| What is needed |
Quote exactly the lines spanning from the top of the data below to the line that contains "The image size is (942, 470).", including both.

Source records
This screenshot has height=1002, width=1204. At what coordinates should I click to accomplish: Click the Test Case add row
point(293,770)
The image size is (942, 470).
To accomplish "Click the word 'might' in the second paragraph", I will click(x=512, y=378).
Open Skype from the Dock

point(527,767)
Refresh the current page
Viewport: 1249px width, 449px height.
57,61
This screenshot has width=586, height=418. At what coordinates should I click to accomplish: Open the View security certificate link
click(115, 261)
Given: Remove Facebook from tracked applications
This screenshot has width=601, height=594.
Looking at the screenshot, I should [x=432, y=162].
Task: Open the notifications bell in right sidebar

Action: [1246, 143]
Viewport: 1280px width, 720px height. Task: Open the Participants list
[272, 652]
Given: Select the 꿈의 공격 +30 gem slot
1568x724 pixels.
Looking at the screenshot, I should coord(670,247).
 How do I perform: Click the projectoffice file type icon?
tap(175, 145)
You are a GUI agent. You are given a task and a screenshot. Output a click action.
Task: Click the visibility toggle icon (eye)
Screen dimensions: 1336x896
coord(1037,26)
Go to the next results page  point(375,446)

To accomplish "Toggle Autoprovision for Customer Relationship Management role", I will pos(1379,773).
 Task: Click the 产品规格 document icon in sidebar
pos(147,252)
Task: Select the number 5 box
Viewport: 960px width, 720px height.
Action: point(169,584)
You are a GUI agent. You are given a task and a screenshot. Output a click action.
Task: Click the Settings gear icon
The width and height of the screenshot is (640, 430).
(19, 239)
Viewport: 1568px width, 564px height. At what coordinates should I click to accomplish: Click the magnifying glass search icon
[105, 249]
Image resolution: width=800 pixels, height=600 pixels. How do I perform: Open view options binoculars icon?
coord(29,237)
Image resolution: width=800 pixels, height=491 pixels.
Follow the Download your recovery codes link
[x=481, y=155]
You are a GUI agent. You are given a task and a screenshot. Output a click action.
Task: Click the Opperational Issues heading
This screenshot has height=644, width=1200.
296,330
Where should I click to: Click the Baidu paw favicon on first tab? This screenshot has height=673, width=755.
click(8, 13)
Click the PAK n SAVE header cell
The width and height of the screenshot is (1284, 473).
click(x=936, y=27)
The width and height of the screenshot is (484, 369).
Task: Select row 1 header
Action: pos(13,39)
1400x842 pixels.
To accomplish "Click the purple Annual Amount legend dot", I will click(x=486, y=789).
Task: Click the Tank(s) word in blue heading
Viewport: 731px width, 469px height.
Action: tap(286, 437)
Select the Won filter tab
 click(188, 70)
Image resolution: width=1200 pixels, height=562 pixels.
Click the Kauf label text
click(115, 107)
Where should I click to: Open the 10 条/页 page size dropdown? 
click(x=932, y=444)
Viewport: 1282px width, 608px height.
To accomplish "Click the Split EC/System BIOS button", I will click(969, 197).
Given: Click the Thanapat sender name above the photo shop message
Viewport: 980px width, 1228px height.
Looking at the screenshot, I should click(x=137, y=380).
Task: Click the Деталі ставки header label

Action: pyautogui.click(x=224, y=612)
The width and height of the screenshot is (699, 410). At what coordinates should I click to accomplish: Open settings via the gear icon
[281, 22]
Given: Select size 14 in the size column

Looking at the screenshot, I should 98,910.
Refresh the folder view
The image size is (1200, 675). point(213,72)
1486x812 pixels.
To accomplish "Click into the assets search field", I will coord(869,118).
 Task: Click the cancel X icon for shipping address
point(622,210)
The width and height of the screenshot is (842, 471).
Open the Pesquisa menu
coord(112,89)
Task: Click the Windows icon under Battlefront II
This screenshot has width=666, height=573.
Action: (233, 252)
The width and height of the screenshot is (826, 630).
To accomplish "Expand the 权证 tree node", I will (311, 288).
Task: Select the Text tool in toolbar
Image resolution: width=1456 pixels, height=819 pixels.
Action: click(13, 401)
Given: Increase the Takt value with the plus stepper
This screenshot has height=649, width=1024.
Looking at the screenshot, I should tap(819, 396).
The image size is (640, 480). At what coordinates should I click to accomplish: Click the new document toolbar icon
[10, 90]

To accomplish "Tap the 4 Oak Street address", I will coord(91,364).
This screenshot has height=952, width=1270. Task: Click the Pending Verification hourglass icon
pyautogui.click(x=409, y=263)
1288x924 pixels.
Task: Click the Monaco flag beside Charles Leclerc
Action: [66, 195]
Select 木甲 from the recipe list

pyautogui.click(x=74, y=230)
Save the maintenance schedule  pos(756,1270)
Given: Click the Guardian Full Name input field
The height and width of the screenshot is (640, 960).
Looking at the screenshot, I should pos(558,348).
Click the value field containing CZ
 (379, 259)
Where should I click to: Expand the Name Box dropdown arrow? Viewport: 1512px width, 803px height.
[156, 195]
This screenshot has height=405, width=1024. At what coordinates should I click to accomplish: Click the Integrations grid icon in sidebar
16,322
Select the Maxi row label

| Solution |
This screenshot has height=1002, width=1204. At what coordinates should I click to accomplish: Click the Test Case add row
point(293,770)
The image size is (942, 470).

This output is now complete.